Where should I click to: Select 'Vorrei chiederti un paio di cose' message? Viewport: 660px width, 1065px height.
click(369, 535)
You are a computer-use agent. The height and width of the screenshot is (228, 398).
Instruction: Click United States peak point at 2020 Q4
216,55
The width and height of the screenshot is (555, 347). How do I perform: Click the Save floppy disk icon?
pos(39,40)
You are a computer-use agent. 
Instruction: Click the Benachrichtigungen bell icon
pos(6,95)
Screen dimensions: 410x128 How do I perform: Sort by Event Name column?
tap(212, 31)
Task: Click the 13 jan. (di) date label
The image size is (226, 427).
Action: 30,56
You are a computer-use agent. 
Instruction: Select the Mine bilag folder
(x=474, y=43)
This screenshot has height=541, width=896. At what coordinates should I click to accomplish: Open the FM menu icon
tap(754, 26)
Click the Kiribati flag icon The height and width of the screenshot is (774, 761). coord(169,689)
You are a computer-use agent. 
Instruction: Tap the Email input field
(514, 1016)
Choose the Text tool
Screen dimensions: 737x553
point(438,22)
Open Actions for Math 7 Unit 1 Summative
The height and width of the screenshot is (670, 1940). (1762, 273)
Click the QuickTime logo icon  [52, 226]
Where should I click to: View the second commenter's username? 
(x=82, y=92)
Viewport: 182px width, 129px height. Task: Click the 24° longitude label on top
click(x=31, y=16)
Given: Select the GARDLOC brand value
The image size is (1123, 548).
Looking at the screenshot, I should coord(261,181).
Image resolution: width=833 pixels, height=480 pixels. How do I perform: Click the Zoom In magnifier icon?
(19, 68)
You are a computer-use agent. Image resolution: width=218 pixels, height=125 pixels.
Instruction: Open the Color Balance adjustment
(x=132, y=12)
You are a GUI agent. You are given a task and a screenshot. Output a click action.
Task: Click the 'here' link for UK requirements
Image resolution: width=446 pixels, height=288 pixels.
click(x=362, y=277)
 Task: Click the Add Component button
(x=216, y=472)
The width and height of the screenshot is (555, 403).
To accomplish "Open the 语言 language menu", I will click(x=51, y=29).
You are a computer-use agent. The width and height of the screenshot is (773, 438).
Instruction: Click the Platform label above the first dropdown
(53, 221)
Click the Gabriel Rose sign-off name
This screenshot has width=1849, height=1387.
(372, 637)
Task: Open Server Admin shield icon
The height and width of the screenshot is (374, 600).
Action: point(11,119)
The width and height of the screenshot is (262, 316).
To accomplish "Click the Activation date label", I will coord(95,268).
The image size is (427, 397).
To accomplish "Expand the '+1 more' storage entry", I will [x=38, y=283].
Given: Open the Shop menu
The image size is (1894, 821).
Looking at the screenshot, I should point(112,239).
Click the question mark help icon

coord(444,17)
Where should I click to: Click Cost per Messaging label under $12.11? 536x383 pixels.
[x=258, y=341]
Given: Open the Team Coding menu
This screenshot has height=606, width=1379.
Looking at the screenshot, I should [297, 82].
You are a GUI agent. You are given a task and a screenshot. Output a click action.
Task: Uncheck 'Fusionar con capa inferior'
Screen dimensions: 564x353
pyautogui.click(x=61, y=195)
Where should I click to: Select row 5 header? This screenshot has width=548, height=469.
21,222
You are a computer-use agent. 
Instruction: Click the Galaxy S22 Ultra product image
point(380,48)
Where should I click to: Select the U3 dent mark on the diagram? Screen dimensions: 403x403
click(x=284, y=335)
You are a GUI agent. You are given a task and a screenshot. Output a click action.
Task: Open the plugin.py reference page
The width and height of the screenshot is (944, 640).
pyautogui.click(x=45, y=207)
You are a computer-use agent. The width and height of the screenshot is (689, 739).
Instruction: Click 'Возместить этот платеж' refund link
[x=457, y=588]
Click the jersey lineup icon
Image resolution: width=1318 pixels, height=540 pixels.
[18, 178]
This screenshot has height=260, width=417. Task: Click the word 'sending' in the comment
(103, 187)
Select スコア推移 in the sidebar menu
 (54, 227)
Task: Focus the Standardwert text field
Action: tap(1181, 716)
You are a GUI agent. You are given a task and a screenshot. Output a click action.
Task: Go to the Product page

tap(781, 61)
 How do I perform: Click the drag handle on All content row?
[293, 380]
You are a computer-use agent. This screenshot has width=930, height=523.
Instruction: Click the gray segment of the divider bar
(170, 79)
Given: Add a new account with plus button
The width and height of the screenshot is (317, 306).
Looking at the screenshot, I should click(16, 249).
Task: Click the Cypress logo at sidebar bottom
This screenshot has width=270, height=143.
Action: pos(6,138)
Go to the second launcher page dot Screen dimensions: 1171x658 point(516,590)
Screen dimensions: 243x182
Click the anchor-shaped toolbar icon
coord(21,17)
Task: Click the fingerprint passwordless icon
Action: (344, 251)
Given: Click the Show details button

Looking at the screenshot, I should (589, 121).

_ _ _ _

About this exercise: The required answer is the run of lines above, starting at the line with "The image size is (427, 397)." and ending at the line with "Task: Uncheck 'Fusionar con capa inferior'", reproduced exactly with both ends.

Worked solution:
The image size is (427, 397).
To accomplish "Expand the '+1 more' storage entry", I will [x=38, y=283].
Given: Open the Shop menu
The image size is (1894, 821).
Looking at the screenshot, I should point(112,239).
Click the question mark help icon

coord(444,17)
Where should I click to: Click Cost per Messaging label under $12.11? 536x383 pixels.
[x=258, y=341]
Given: Open the Team Coding menu
This screenshot has height=606, width=1379.
Looking at the screenshot, I should [297, 82].
You are a GUI agent. You are given a task and a screenshot. Output a click action.
Task: Uncheck 'Fusionar con capa inferior'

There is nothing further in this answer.